This is the code base for the paper Multi-agent, Multi-target path planning in Markov Decision Processes: https://arxiv.org/pdf/2205.15841.pdf.
Run the code VI_heur_multi.m for multi-agent planning, and VI_heur_single.m for single-agent planning. The MDP, initial state, and targets should be given as inputs.
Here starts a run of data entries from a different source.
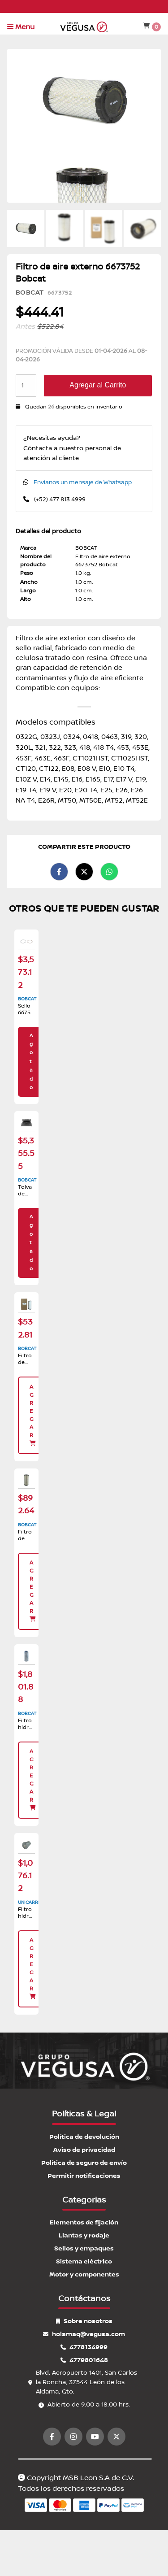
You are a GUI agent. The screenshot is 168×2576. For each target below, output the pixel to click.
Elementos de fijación (84, 2222)
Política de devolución (84, 2137)
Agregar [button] (33, 1415)
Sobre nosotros (84, 2321)
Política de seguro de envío (84, 2163)
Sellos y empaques (84, 2248)
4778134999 (84, 2347)
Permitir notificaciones (84, 2176)
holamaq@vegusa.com (84, 2334)
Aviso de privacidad (84, 2150)
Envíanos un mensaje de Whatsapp (83, 482)
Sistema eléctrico (84, 2261)
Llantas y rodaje (84, 2235)
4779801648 (84, 2360)
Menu (20, 27)
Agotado (31, 1062)
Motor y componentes (84, 2274)
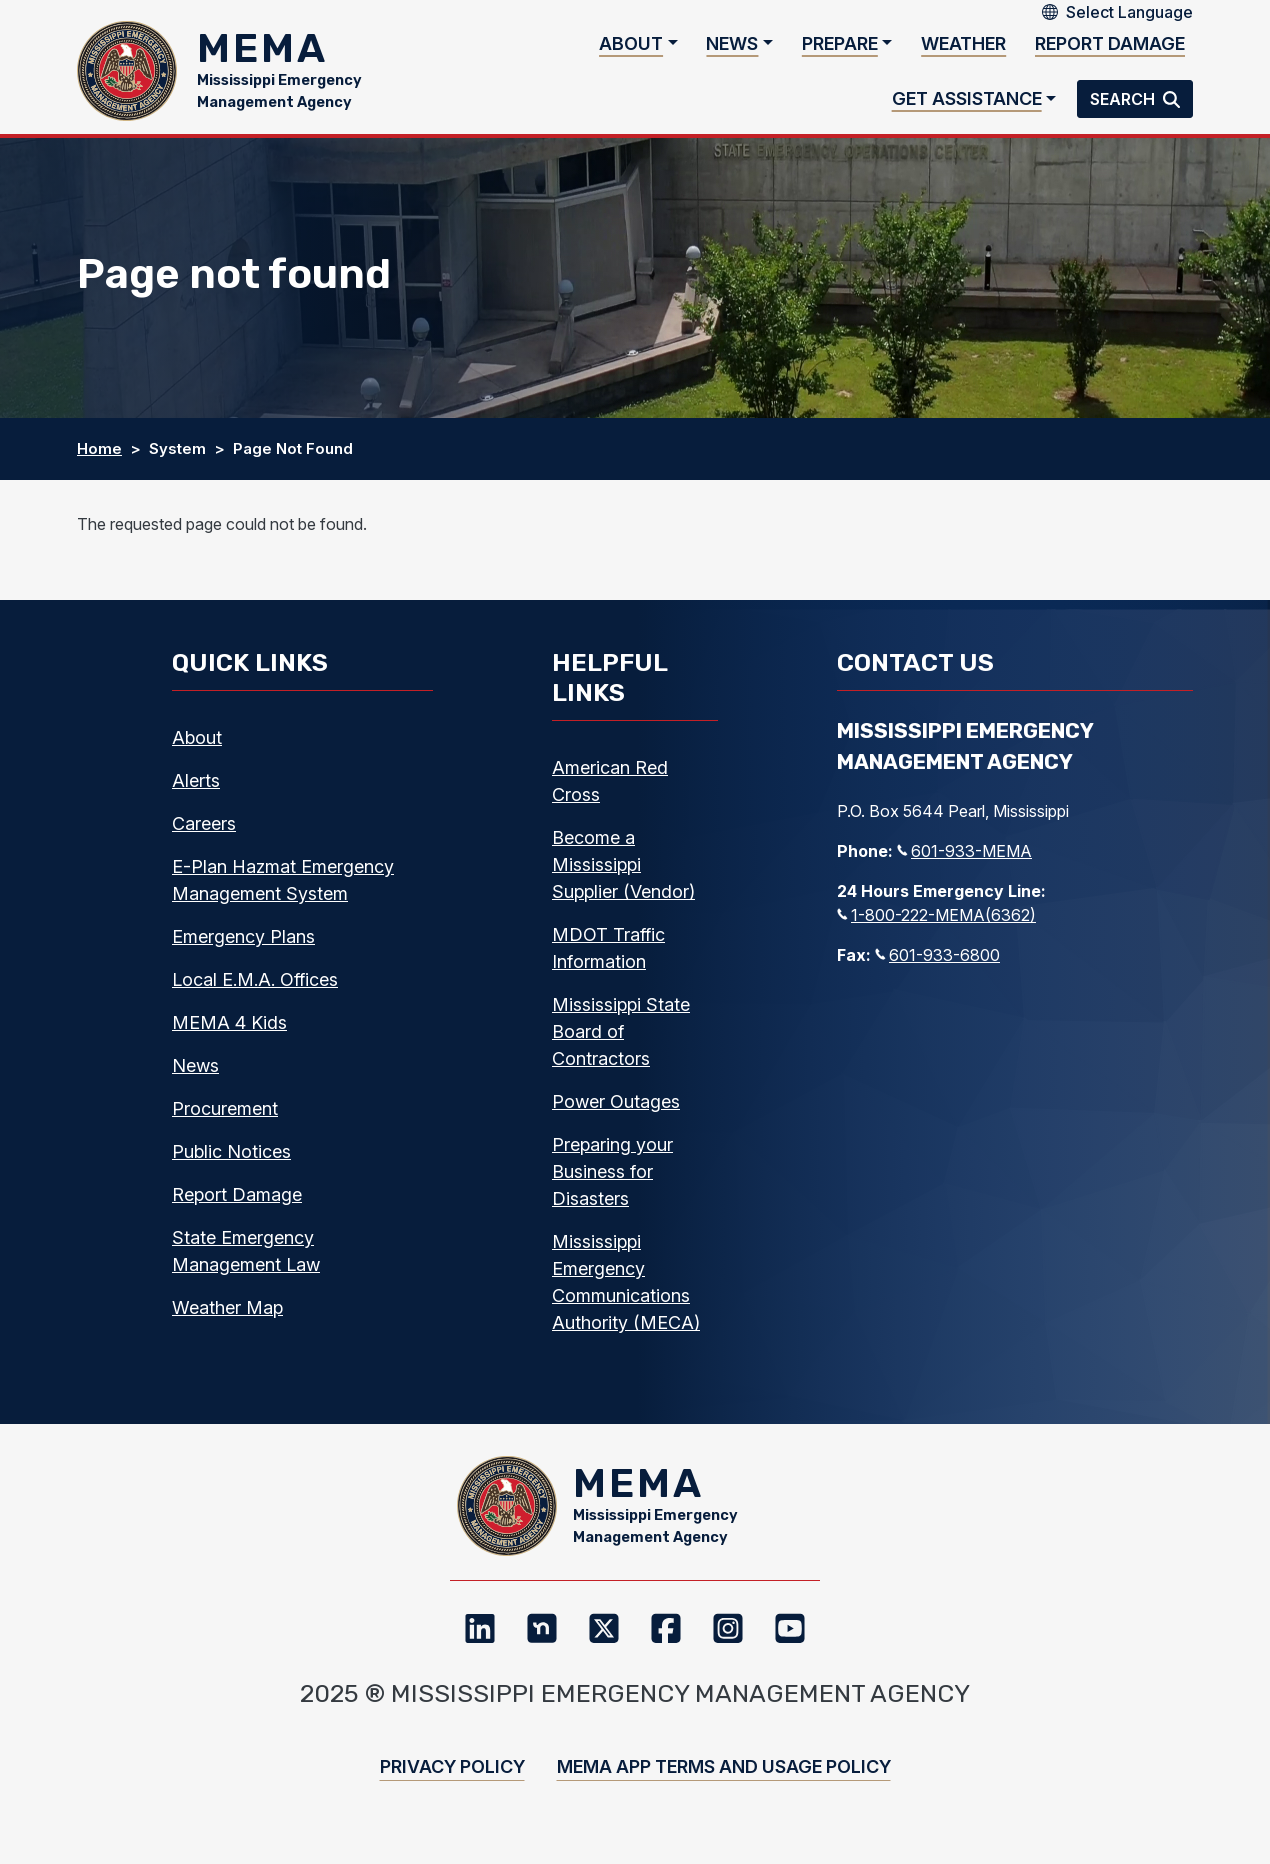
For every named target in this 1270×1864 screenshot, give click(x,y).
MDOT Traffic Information (608, 958)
The functionality of each code is given below.
-
P_data_stoch.m: generate a random MDP/graph/grid-world.
-
Partition_Transfers_Swaps.m: Creates a heuristic partition of the target states, given a complete graph and number of agents.
-
Partitions_opt_k.m: Creates the optimal partition of the target states for the given complete graph and k number of agents.
-
VI_HT_fn.m: Generates the complete graph that corresponds to a given MDP, initial state and targets, where the weights of the graph are the optimal hitting time between targets and initial state.
-
VI_heur_fn.m: Computes the suboptimal value function used in the single agent heuristic in Algorithm 1.
-
VI_heur_multi.m: Implements the heuristic path planning algorithm for multiple agents (Algorithm 1), given the MDP, initial state, number of agents, and the assignment of targets to agents.
-
VI_heur_single.m: Implements the heuristic path planning algorithm for single agent (Algorithm 1), given the MDP, initial state, and targets.
-
VI_opt_fn.m: Implements the optimal policy iteration method and computes the optimal value function for single agent.
-
heur_impl_fn.m: The agent implements the planned path based on the suboptimal value function, until the agent reaches an unvisited target.